START Extracted text

On 28 October, President of Azerbaijan, Ilham Aliyev, stated that the Azerbaijani forces had seized control of Birinci Ağalı, İkinci Ağalı, Üçüncü Ağalı, Zərnəli in Zangilan, Mandılı in Fuzuli, Qazanzəmi, Xanağabulaq, Çüllü, Quşçular, and Qaraağac in Jabrayil. On 2 November, President of Azerbaijan, Ilham Aliyev stated that the Azerbaijani forces had seized control of Çaprand, Hacı İsaqlı, and Qoşabulaq in Jabrayil District, as well as Dərə Gilətağ, and Böyük Gilətağ in Zangilan District. Next day, the Azerbaijani MoD stated that Füzuli was being rocketed with BM-30 Smerches from the territory of Armenia; Armenia issued a denial.

== Casualties ==
=== Military casualties ===
As of 20 October, the Azerbaijani authorities claimed that at least 40 Armenian servicemen were killed. Azerbaijan doesn't disclose its own military casualties.

END Extracted text
START Supplied records

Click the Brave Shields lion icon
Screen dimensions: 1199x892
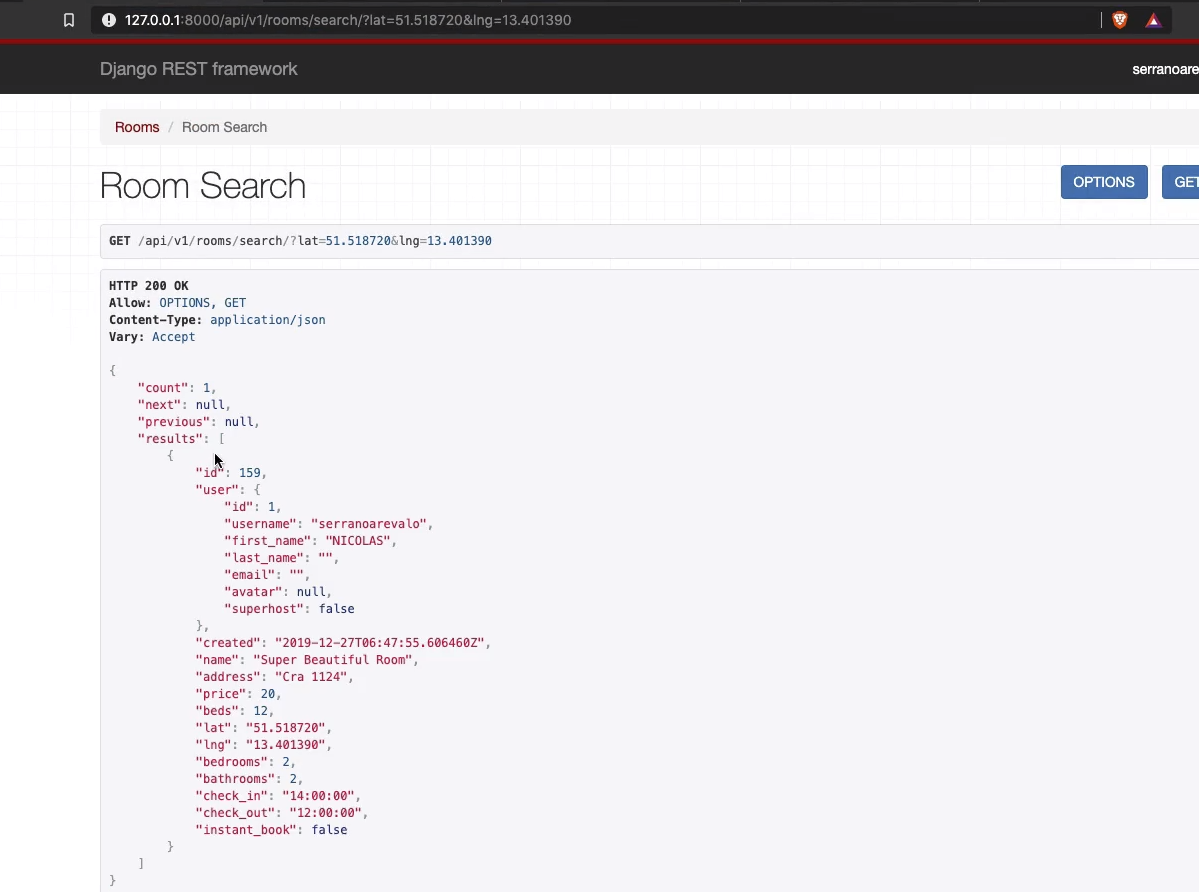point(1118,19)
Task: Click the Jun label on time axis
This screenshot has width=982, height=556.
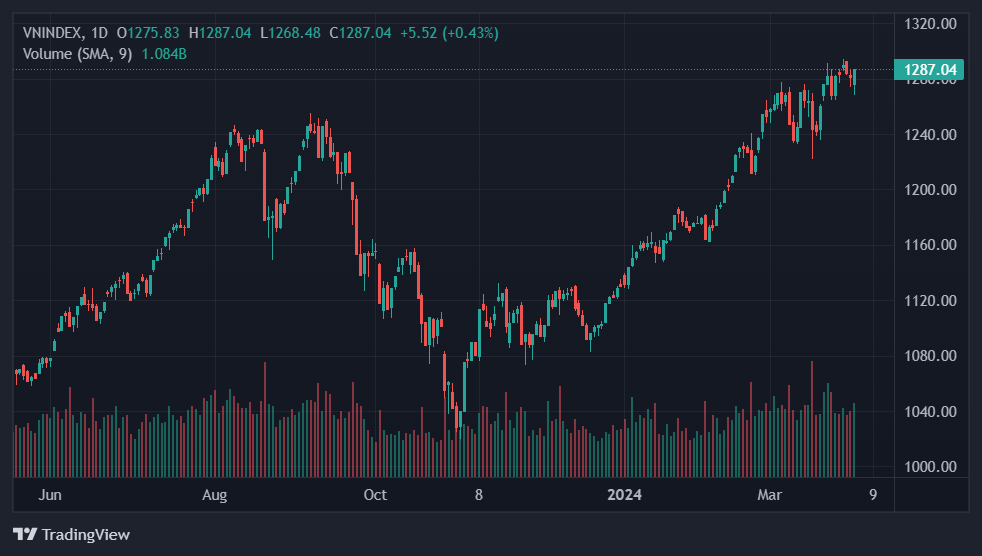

END Supplied records
START Supplied records

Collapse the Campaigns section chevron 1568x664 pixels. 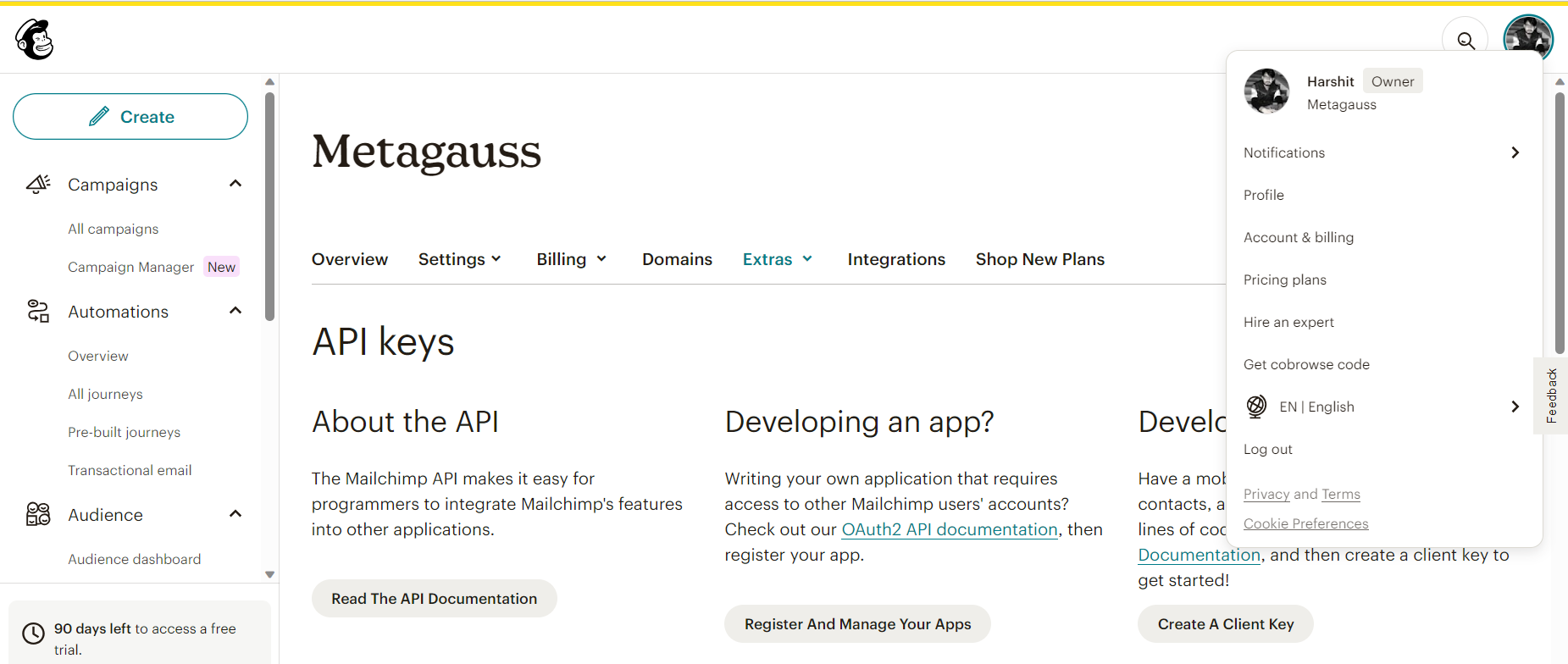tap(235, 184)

END Supplied records
START Supplied records

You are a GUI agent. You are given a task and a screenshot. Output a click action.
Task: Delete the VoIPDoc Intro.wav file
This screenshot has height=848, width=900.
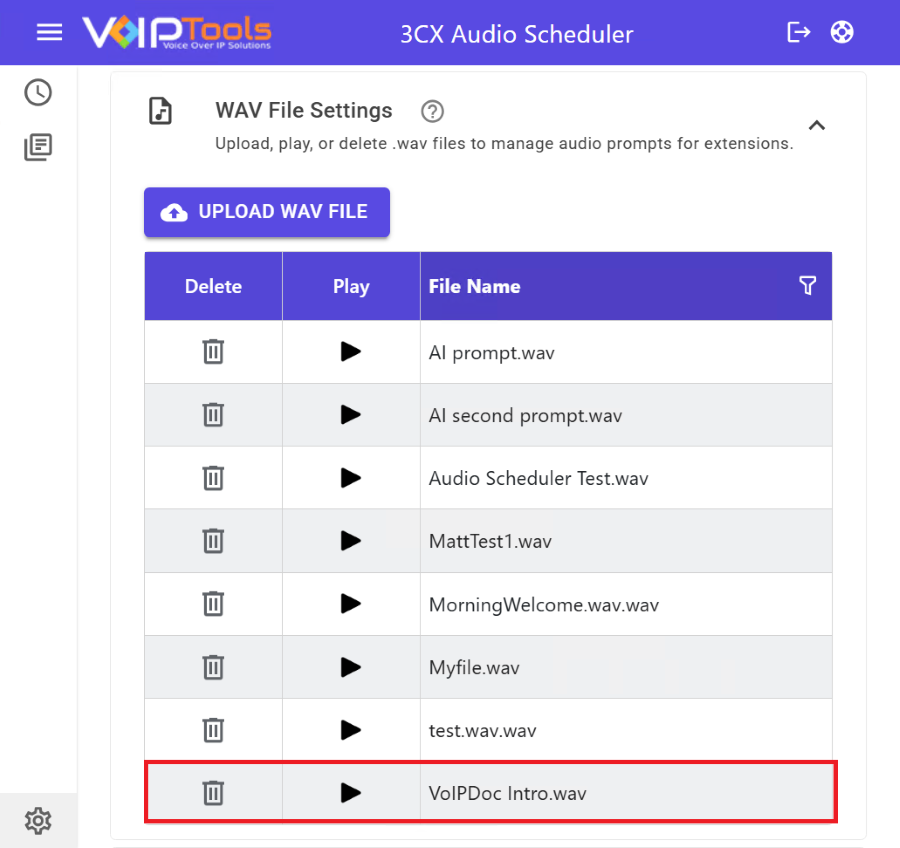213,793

END Supplied records

(Work order A)
In the text about Azerbaijani forces seizing villages, which weapons did the Azerbaijani MoD say were being used to rocket Füzuli?
(Work order B)
Write the next part of the text about Azerbaijani forces seizing villages, picking up right after its final sentence.

(Expected answer A)
BM-30 Smerches.

(Expected answer B)
=== Equipment losses ===
As of 20 October, the Azerbaijani authorities have stated that the Azerbaijani forces have destroyed at least 7 tanks, 6 other vehicles, 4 BM-21 Grad systems, 1 D-30 howitzers, 3 Tor-M2 km missile systems, downed 2 UAVs and 1 Su-25, and captured many tanks and IFVs.

=== Civilian casualties ===
As of 20 October, the Azerbaijani authorities have reported that 1 Azerbaijani civilian was killed and 6 more were injured in Fuzuli.